By Dan Waites
Thailand has recently faced a severe shortage of palm oil. Despite being the world’s third-largest producer of the commodity, the country has been forced to import tens of thousands of tonnes of the stuff from Malaysia.
So how has this happened? The government is putting the blame on flooding and drought last year. But a quick look at the United States Department of Agriculture website shows this can’t be the whole story. According to the USDA, in 2010 Thailand produced 1.345 million tonnes of palm oil, down just 195,000 tonnes on 2009, when there was no “shortage”. Considering the country only consumes about 400,000 tonnes per year as food, with the rest used to make biodiesel, there has clearly been some mismanagement somewhere along the way. Unless you think filling gas tanks is more important than filling bellies, of course.
So what’s really going on? Recently, some people have been making some rather serious insinuations about Suthep Thaugsuban, Thailand’s deputy prime minister. Suthep, whose family is one of a handful who control the palm oil industry in the South, also happens to be chairman of the National Palm Oil Policy Committee. Conflict of interest? Arai na?

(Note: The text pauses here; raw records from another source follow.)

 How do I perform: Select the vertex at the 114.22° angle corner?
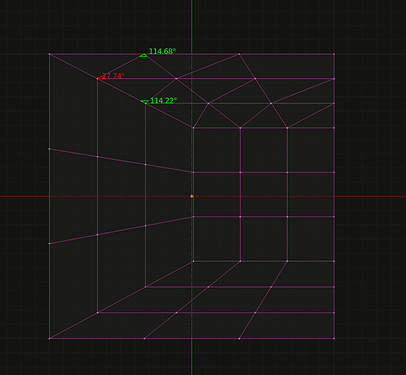145,103
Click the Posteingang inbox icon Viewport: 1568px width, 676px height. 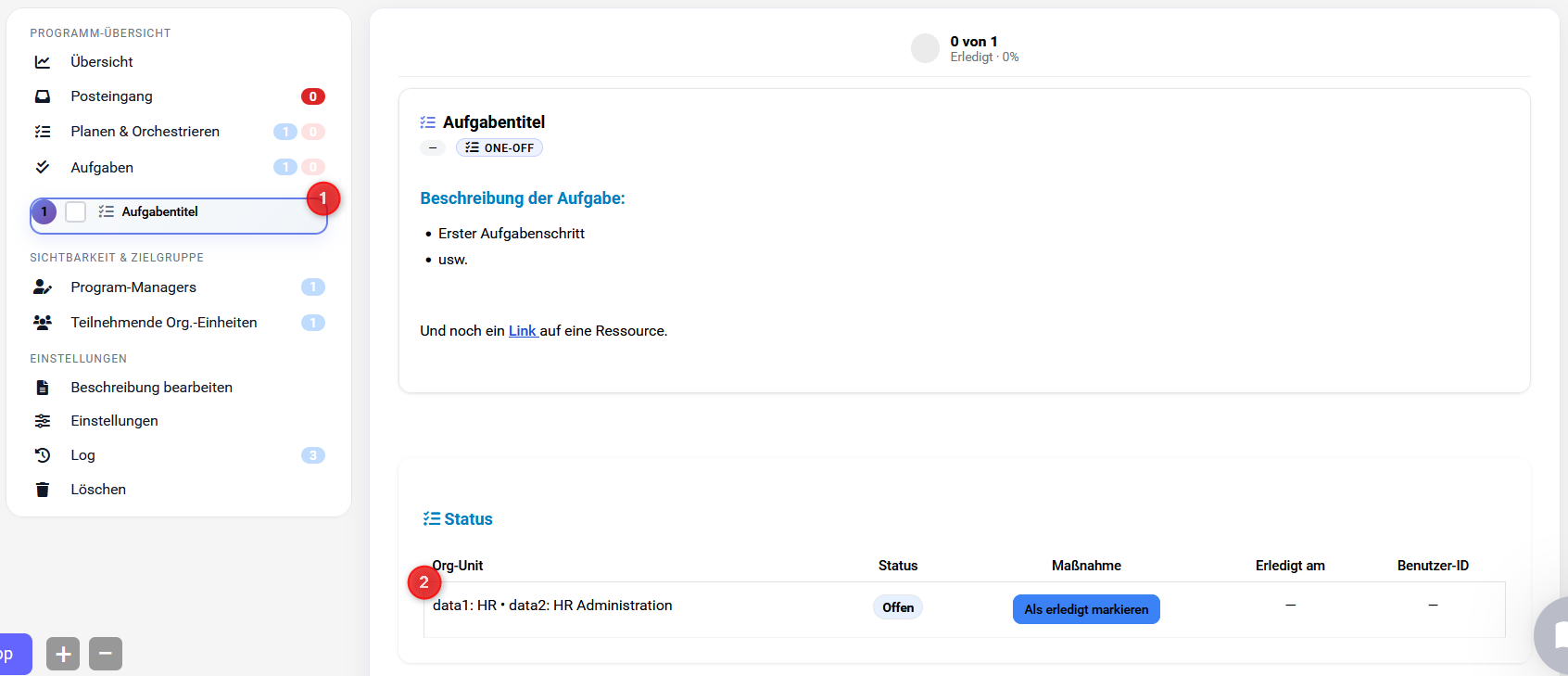click(43, 96)
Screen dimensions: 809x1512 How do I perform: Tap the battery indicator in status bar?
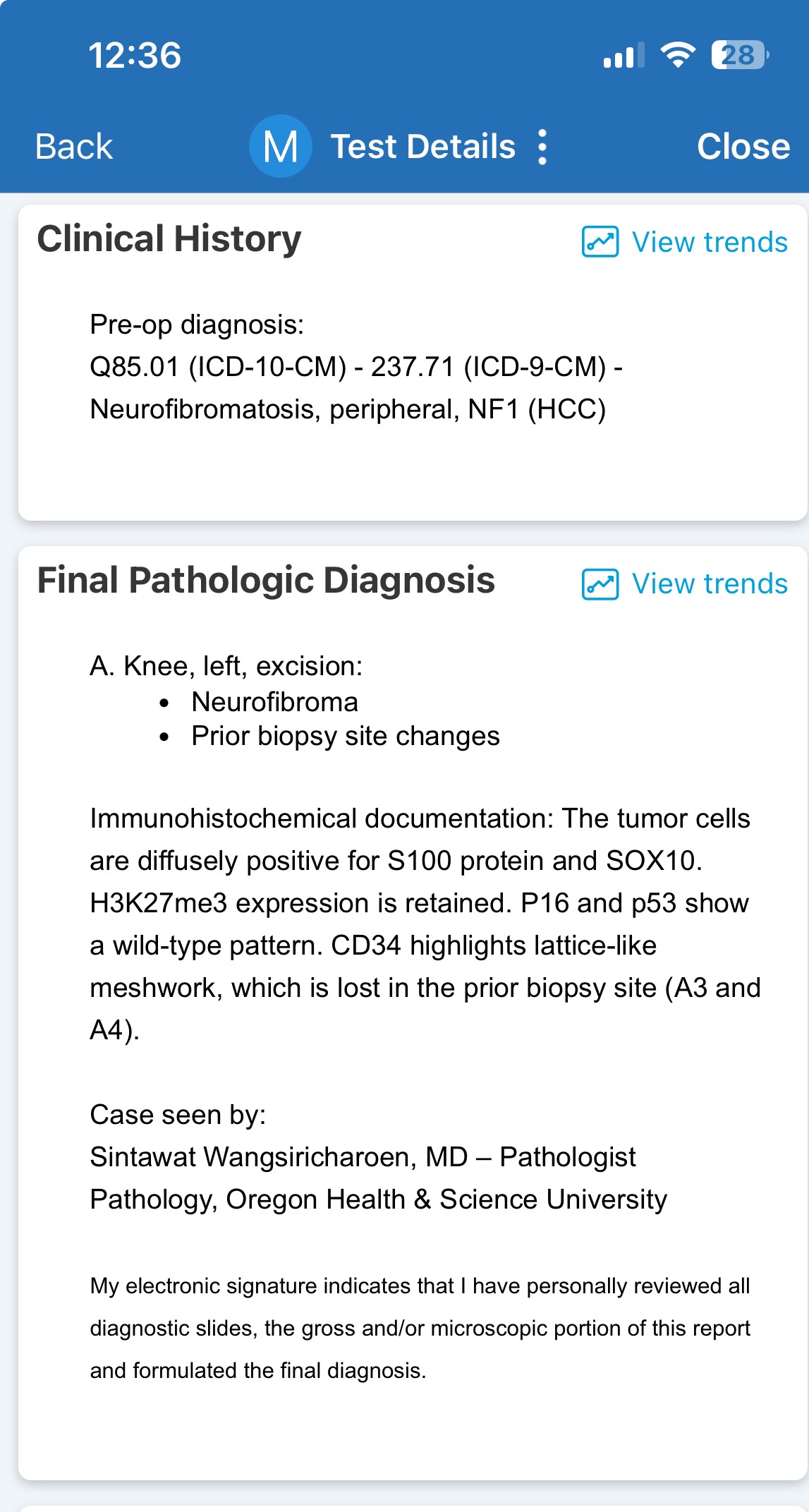point(738,55)
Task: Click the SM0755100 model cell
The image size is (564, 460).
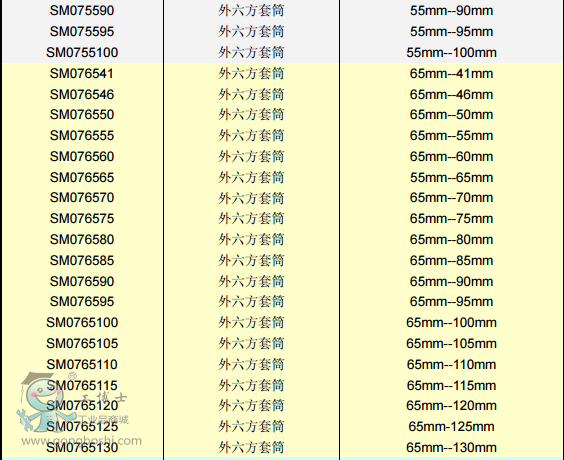Action: pyautogui.click(x=82, y=53)
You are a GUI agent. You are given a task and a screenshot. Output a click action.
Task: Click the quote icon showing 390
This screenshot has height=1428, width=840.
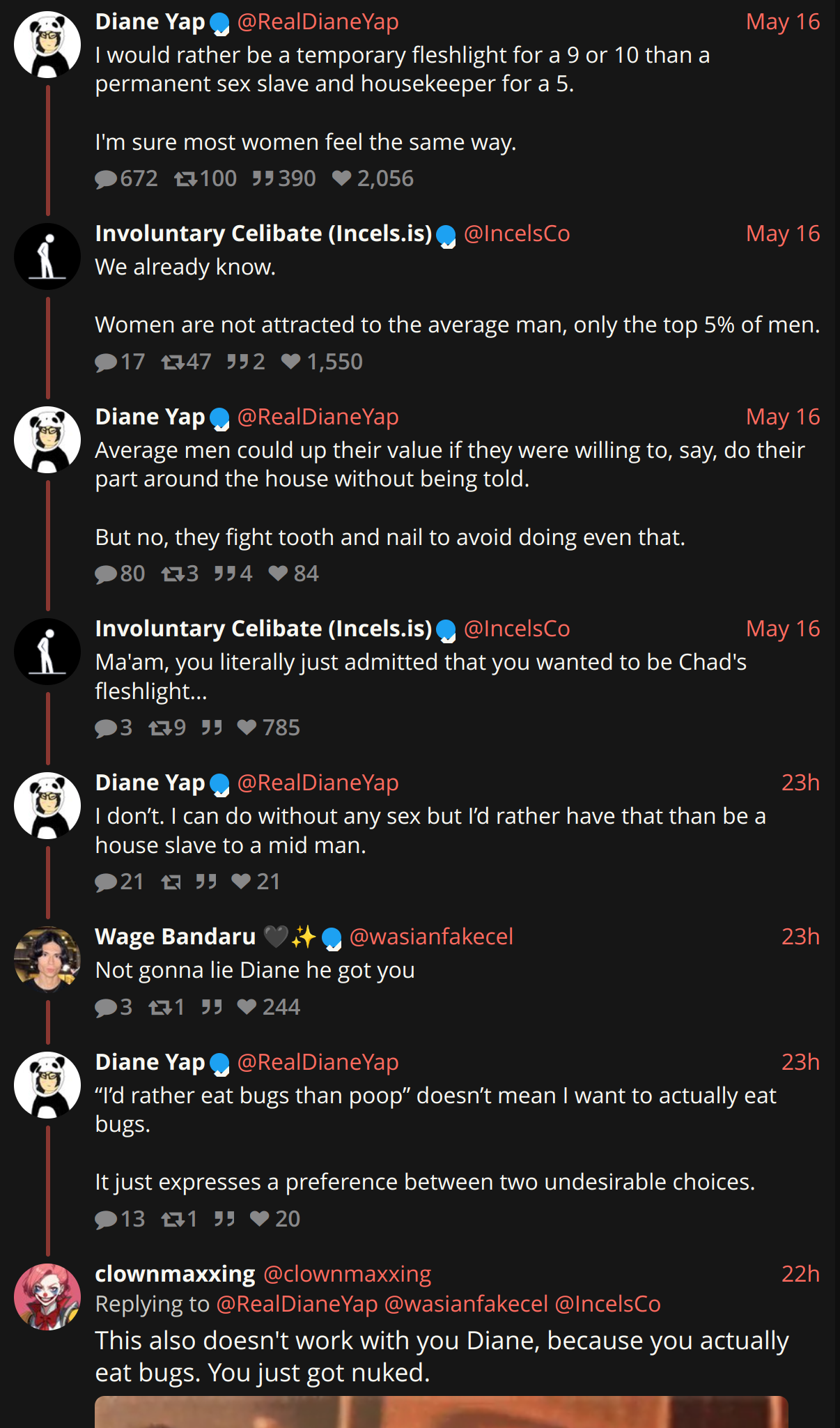point(263,179)
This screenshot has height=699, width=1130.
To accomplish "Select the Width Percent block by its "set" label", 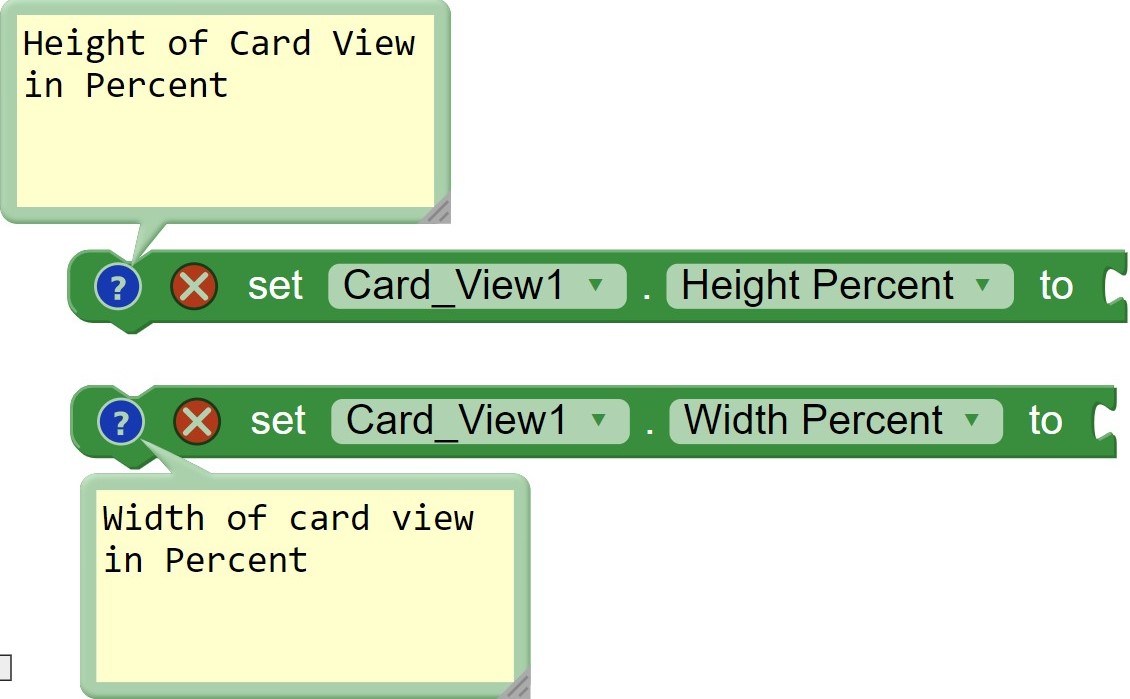I will click(x=278, y=422).
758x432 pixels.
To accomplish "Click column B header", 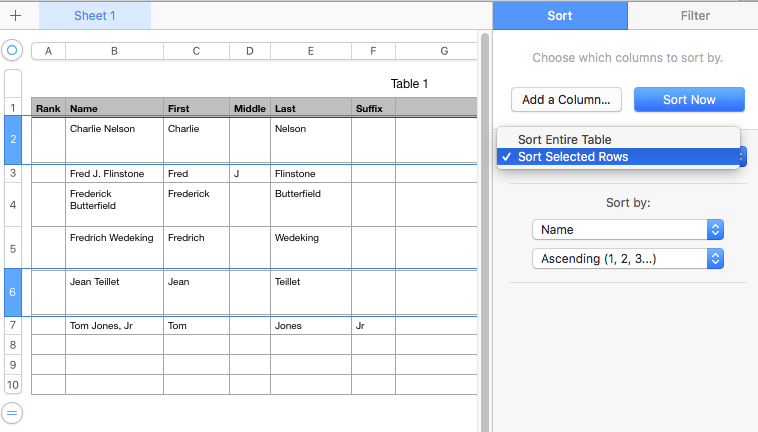I will tap(114, 51).
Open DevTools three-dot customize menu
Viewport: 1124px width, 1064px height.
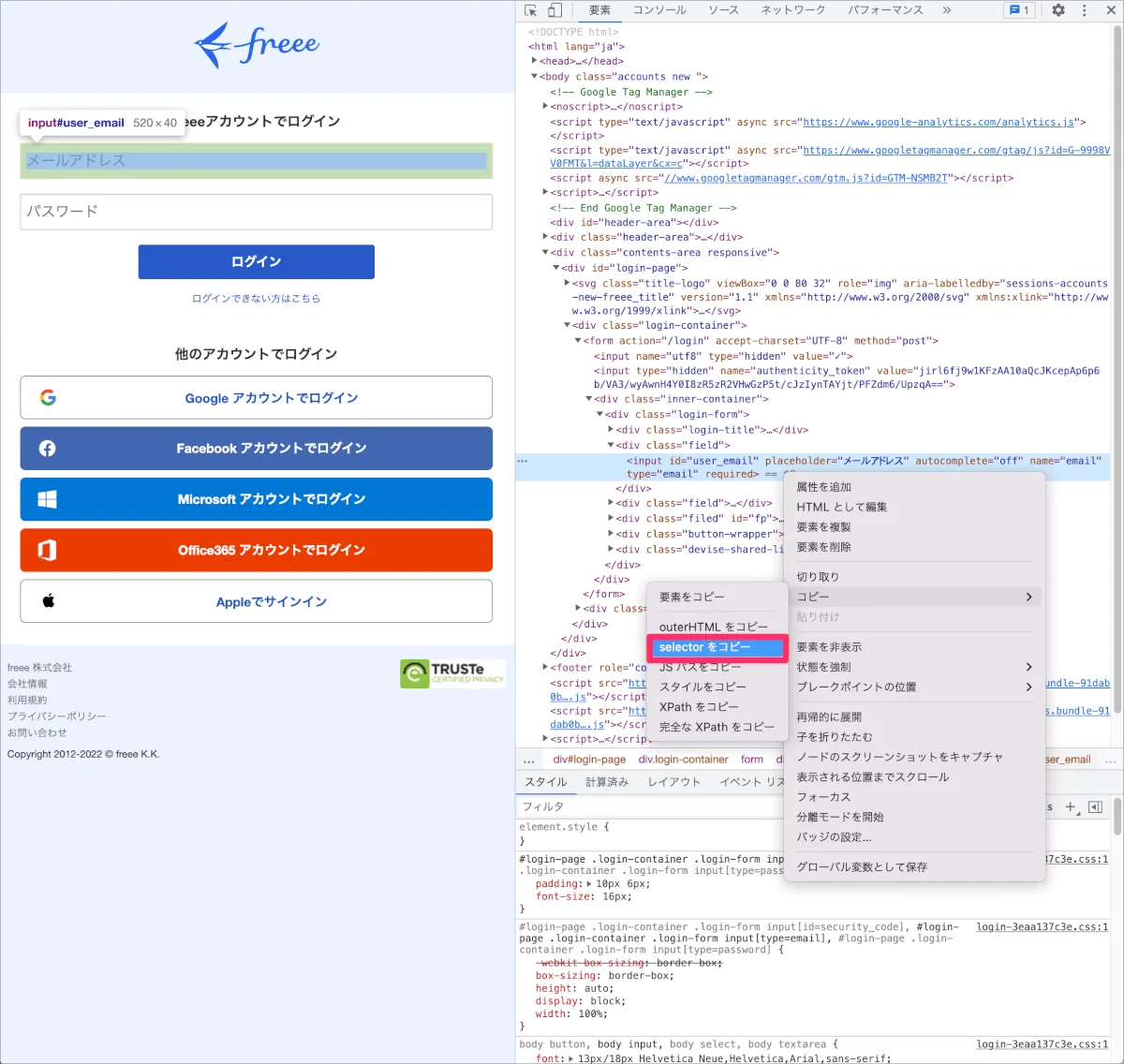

In an artfully worded op-ed in the Bangkok Post, Voranai Vanijaka did an impressive job of explaining how the crisis has happened and how a certain politician whose name begins with “S” may have benefited. And on page 11 of this week’s Matichon Weekend, there’s a damning article that throws caution to the wind and places the blame squarely at the feet of Suthep. The anonymous writer claims palm oil refiners in the South have pocketed at least 4-5 billion baht as a result of the shortage. Among the points the article makes:
- In August 2010, Thailand had stocks of 209,659 tonnes of palm oil. From September, stock levels went on a downward trajectory, hitting 98,015 tonnes in November. At that point, the committee could have decided to import more palm oil, which is something that had happened in the past. But the committee did nothing. By December, stocks had run out completely.
- Then, instead of importing more oil the government chose to raise the controlled retail price to 47 baht per bottle.
- At the same time, palm oil refiners were buying palm fruit at 5 baht a kilo from farmers, not the 11 baht a kilo specified by the government.
- About 80 percent of palm oil is processed in the southern provinces of Surat Thani, Chumphon and Krabi by 65-67 factories. These factories are owned by just 10 individuals. And all 10 of them are either politicians or hua khanaen, powerful businessmen who secure votes for politicians in exchange for political favours.
- In November and December 2009, before any imports of palm oil entered the country, the monetary benefits to these 10 individuals from “pocketing the difference” amounted to between 4 and 5 billion baht.
- As well as paying no heed to rapidly falling stocks of cooking palm oil, the government also continued to allow exports, which at the end of 2009 were continuing at above-average levels. And it continued to subsidise the production of biodiesel with palm oil, allowing 400,000 tonnes of the oil to be used for this purpose.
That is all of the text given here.